(Task to carry out): Retype the items below word for word, starting with the first line and ending with the line holding "pyautogui.click(x=178, y=161)", with both of those lines included.
── Records provided
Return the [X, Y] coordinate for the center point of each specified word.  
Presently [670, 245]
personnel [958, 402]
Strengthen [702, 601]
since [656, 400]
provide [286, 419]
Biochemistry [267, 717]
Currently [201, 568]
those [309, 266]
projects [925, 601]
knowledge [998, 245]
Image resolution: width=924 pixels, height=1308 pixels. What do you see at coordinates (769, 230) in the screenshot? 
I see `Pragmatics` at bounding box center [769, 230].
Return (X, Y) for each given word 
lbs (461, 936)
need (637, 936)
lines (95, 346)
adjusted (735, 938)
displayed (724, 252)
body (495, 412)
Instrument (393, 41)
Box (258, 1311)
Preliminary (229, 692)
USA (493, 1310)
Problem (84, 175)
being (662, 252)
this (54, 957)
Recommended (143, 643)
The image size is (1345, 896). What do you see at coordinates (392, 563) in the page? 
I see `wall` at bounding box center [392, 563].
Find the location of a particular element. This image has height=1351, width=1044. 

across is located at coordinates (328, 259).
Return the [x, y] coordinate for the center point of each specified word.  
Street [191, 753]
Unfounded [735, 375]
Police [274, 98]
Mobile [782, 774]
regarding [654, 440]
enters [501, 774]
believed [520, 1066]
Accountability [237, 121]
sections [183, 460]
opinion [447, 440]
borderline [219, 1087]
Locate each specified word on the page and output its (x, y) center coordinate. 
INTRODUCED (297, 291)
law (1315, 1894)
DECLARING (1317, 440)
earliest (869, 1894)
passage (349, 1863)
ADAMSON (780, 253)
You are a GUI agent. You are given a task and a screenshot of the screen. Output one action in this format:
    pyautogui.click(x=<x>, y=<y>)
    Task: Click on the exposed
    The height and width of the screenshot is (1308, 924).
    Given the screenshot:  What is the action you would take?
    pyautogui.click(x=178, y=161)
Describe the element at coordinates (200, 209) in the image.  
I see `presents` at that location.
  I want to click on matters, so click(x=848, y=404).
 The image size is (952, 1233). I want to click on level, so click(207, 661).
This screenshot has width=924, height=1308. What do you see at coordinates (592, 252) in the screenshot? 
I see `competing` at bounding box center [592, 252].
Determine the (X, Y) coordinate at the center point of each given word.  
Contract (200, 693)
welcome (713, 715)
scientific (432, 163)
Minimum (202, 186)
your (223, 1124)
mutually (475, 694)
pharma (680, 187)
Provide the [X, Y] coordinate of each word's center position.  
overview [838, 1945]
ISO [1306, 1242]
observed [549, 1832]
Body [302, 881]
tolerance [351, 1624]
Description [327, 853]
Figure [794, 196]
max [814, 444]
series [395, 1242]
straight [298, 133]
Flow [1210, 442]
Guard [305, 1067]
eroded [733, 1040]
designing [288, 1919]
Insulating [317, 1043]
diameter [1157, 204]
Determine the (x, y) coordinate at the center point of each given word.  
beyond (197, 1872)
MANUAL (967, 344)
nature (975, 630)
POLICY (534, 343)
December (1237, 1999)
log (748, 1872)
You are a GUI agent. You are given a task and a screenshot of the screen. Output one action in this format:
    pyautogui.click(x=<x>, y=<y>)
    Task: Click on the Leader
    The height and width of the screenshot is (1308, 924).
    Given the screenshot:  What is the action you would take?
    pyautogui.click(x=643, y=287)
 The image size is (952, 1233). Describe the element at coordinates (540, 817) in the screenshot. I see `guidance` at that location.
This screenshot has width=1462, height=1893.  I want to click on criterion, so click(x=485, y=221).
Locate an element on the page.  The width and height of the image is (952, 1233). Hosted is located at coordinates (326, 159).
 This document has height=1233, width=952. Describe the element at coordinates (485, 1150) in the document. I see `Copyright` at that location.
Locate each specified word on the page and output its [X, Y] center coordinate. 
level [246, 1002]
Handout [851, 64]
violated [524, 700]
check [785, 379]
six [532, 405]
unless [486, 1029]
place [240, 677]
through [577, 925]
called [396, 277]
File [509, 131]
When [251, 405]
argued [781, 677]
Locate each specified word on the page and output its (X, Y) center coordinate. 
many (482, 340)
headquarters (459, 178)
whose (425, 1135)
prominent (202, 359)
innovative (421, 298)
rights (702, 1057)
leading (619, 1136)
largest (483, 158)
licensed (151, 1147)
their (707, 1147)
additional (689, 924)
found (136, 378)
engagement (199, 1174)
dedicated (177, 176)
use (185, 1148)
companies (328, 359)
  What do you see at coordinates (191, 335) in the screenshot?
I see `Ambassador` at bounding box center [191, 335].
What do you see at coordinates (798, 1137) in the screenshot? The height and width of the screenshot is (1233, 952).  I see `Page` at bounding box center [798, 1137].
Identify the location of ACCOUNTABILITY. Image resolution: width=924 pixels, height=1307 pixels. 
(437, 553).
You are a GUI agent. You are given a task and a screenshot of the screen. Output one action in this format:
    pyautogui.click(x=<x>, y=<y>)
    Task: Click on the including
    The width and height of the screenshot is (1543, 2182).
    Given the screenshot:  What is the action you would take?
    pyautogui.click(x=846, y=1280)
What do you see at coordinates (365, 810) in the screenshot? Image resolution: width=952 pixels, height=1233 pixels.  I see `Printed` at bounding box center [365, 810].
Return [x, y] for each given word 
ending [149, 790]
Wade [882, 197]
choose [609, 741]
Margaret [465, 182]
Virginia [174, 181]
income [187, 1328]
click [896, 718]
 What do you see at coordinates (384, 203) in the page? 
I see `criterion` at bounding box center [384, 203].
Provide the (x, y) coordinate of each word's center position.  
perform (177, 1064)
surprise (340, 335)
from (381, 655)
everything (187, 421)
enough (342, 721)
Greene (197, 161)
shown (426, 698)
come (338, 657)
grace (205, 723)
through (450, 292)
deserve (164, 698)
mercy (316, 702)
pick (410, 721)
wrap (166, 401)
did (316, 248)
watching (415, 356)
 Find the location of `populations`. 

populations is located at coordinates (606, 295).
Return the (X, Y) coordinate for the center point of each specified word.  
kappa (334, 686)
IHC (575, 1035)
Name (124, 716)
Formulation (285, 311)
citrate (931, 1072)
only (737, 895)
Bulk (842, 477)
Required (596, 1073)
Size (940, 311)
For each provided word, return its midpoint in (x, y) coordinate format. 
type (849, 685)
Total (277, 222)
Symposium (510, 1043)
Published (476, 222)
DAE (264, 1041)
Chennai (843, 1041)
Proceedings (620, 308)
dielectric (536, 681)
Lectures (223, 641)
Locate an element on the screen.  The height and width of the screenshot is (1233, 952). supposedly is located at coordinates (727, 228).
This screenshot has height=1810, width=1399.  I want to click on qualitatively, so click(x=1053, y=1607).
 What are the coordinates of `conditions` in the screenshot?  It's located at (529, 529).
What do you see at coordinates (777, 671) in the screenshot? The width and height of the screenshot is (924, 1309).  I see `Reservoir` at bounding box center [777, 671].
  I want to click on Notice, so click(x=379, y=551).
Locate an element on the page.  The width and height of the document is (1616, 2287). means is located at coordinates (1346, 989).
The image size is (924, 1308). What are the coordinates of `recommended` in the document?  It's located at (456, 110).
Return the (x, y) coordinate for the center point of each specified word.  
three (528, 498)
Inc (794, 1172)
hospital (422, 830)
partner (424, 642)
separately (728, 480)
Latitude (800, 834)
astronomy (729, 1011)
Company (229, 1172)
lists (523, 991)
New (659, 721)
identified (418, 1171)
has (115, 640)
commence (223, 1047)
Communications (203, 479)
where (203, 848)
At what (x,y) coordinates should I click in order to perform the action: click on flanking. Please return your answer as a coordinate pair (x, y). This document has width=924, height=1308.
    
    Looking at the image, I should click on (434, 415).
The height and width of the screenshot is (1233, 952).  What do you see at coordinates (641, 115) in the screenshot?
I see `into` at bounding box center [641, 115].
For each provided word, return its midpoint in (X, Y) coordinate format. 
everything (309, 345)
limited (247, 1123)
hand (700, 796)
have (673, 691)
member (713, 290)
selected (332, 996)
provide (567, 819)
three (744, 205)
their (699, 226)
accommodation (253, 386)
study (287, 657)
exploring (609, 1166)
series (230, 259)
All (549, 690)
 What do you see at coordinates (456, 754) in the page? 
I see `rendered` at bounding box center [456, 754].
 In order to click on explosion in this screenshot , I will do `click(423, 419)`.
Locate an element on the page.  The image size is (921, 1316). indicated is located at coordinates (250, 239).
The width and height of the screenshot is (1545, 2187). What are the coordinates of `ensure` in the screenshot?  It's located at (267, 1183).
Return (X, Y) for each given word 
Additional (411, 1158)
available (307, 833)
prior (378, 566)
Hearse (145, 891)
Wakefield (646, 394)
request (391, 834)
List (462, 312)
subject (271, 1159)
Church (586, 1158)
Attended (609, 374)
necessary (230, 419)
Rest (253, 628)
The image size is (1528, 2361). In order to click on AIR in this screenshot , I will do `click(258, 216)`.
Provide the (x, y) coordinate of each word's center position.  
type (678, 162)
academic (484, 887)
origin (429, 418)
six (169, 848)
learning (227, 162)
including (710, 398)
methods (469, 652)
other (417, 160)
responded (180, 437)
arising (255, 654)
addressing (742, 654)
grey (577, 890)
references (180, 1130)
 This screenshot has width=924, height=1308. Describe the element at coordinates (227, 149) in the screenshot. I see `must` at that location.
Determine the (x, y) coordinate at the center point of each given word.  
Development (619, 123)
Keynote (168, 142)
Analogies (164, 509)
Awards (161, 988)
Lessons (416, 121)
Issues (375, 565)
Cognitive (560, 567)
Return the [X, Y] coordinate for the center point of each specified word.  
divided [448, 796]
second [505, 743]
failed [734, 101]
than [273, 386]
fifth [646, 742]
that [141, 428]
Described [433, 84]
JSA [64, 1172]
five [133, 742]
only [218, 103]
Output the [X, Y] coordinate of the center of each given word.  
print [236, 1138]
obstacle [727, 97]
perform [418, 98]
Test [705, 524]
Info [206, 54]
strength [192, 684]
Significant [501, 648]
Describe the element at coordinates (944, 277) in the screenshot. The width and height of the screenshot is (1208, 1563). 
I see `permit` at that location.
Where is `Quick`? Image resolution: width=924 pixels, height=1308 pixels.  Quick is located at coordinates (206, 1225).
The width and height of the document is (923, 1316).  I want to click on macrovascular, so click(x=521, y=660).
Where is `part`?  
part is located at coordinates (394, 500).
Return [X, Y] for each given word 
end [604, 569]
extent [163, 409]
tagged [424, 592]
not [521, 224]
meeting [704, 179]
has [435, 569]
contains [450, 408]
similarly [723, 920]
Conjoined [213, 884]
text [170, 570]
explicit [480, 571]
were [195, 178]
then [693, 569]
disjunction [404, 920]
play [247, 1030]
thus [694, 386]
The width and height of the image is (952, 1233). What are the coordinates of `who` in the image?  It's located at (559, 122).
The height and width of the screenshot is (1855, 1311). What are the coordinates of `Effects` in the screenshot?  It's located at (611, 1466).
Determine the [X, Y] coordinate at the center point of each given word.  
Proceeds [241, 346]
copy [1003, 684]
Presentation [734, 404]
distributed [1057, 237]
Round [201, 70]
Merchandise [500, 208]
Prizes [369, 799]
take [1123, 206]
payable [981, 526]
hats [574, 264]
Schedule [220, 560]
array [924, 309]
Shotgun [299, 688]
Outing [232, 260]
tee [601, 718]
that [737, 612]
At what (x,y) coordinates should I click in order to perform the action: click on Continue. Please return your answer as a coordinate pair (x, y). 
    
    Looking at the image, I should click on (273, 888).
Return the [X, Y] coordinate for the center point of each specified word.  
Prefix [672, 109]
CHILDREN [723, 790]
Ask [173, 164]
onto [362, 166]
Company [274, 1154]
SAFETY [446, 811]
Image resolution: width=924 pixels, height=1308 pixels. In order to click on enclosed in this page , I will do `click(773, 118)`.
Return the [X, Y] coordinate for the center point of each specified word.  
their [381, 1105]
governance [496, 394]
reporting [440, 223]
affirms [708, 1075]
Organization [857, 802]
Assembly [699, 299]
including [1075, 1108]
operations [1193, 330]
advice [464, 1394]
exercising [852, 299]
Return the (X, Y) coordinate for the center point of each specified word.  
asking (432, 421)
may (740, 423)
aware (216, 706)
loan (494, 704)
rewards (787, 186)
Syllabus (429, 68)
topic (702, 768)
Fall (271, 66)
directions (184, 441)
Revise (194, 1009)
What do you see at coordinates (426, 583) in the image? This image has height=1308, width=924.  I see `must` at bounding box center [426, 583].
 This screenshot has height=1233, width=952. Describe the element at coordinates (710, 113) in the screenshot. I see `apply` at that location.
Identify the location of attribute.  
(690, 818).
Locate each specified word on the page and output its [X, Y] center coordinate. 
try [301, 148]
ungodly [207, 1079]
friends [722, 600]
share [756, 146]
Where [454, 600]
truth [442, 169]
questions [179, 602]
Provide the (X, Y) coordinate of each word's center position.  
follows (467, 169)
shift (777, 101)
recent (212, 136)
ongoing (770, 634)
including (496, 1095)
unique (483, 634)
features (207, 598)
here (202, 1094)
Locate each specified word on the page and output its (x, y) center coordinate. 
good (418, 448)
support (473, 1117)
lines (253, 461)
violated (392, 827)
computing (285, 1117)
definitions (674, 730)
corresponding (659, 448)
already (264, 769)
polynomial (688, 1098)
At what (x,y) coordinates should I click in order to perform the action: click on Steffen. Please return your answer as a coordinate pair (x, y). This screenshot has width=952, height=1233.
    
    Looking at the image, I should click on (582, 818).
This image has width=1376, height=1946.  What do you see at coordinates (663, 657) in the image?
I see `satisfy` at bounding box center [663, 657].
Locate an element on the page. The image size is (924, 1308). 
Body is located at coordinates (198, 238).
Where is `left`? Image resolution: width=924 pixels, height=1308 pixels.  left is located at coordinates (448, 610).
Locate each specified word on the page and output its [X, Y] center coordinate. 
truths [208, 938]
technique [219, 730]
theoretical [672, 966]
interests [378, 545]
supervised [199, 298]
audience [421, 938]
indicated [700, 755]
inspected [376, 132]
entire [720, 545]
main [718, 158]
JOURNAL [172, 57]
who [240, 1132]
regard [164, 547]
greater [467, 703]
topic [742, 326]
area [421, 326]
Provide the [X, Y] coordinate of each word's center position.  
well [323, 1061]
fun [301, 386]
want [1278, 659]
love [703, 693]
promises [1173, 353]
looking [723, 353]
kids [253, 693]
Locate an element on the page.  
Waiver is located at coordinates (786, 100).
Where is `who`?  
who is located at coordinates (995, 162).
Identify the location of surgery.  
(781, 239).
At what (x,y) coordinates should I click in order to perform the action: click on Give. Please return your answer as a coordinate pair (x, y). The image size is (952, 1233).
────
(In response):
Return the [X, Y] coordinate for the center point of each specified word.  
Presently [670, 245]
personnel [958, 402]
Strengthen [702, 601]
since [656, 400]
provide [286, 419]
Biochemistry [267, 717]
Currently [201, 568]
those [309, 266]
projects [925, 601]
knowledge [998, 245]
Image resolution: width=924 pixels, height=1308 pixels. What do you see at coordinates (769, 230) in the screenshot? 
I see `Pragmatics` at bounding box center [769, 230].
Return (X, Y) for each given word 
lbs (461, 936)
need (637, 936)
lines (95, 346)
adjusted (735, 938)
displayed (724, 252)
body (495, 412)
Instrument (393, 41)
Box (258, 1311)
Preliminary (229, 692)
USA (493, 1310)
Problem (84, 175)
being (662, 252)
this (54, 957)
Recommended (143, 643)
The image size is (1345, 896). What do you see at coordinates (392, 563) in the page? 
I see `wall` at bounding box center [392, 563].
Find the location of a particular element. This image has height=1351, width=1044. 

across is located at coordinates (328, 259).
Return the [x, y] coordinate for the center point of each specified word.  
Street [191, 753]
Unfounded [735, 375]
Police [274, 98]
Mobile [782, 774]
regarding [654, 440]
enters [501, 774]
believed [520, 1066]
Accountability [237, 121]
sections [183, 460]
opinion [447, 440]
borderline [219, 1087]
Locate each specified word on the page and output its (x, y) center coordinate. 
INTRODUCED (297, 291)
law (1315, 1894)
DECLARING (1317, 440)
earliest (869, 1894)
passage (349, 1863)
ADAMSON (780, 253)
You are a GUI agent. You are given a task and a screenshot of the screen. Output one action in this format:
    pyautogui.click(x=<x>, y=<y>)
    Task: Click on the exposed
    The height and width of the screenshot is (1308, 924).
    Given the screenshot:  What is the action you would take?
    pyautogui.click(x=178, y=161)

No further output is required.